Claude spits out a few pages of this stuff, and doesn’t mention apparently not having read the documents beyond sampling a few here and there, I guess? Apparently it has a 1M character window, but… 1) it doesn’t say so anywhere, and 2) that’s not a good use of a 1M character window.

I gave it some pushback, but already here we see the problem: If you’re using an LLM to give you a summary, it will be as lazy as possible, and do some sampling of the text and output something. Anything. But the problem is that what it outputs sounds totally plausible — if you truly don’t know what the document is about, you can’t give pushback like this.

And then pages and pages of this.

“Good catch”, but still no go.

So now it has resorted to gaslighting me.

“Looping”? What? It’s a text file with the scans — so here it isn’t just gaslighting me, but it’s… what.

Finally!

Heh heh heh. Do I need to do that, though? Are you sure?

So: If I were to rate this interaction, I’d rate it “Not Just A Total Waste Of Time, But Actually Unhelpful And Misleading”. And this is the stuff I see lawyers on Twitter champion all the time — “it’s so good for doing research, but of course you have to check the output”.
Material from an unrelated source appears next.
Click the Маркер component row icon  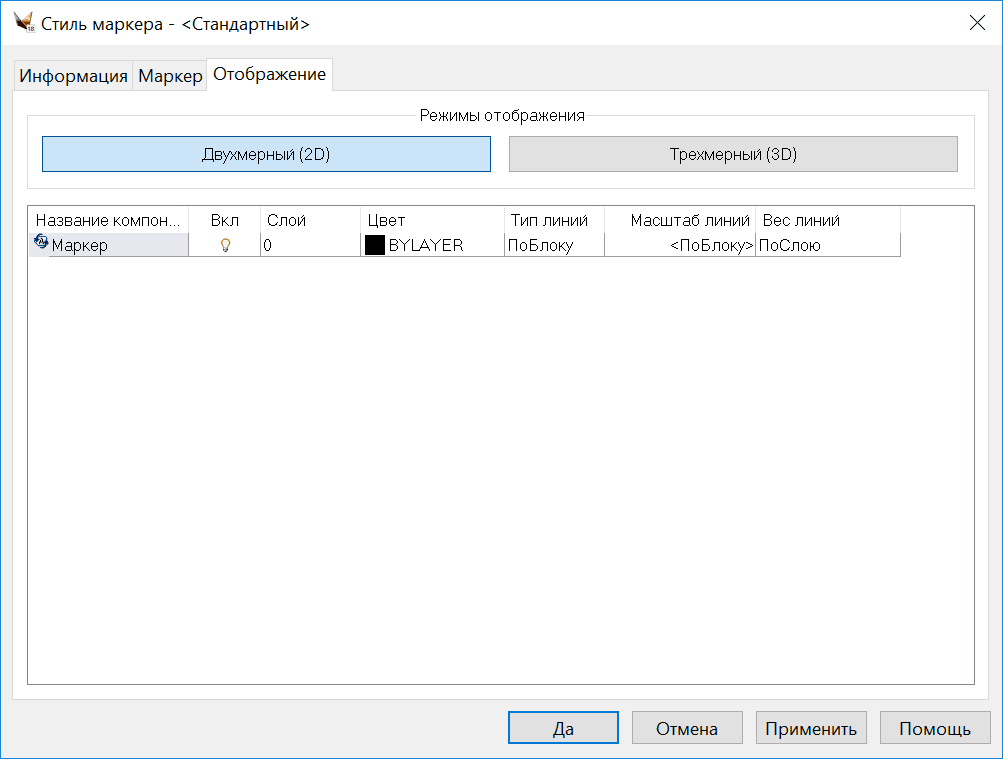click(41, 242)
They’ve been saying this for years! And Sonnet 4.6 was released in February of this year!

But to be fair, I then started a new session with Opus 4.8 on “Max”:

Hey! There I am!

This is much better — it says I’ve uploaded “Volume 1”, but I’ve uploaded both volumes (in the same file), so this obviously means that Opus has just sampled bits of the text file, too, but it’s landed on more relevant parts than Sonnet.

But it doesn’t say anything about the summons:

OK, so Opus needed prodding from somebody who knew what they were looking for, too — the simple “summarise this” didn’t work with Opus either: You actually need to know what the papers are about for Opus to cough up the interesting bit. Because (I’m guessing) it didn’t actually read the entire 3.6MB of text, either, but just did some samples here and there, and then faked a plausible answer.

I vaguely wonder what the case status is, but Claude is apparently blocked from accessing those sites, so I guess I’ll never know, unless somebody wants to check for me… (Hint hint!)

Anyway, if nothing else, this has given me something original to decorate my walls with. Not many people have a Calcutta High Court summons to proudly display, I betcha!

But the real takeaway here is that if you have a lawyer that says “sure, I use AI to do case research” or you have an administrator going “if carefully handled, AI is so useful for doing research into large document collections”, don’t argue, back slowly away, and then run away as fast as you can. Those people are insane and are living deep inside some kind of delusion.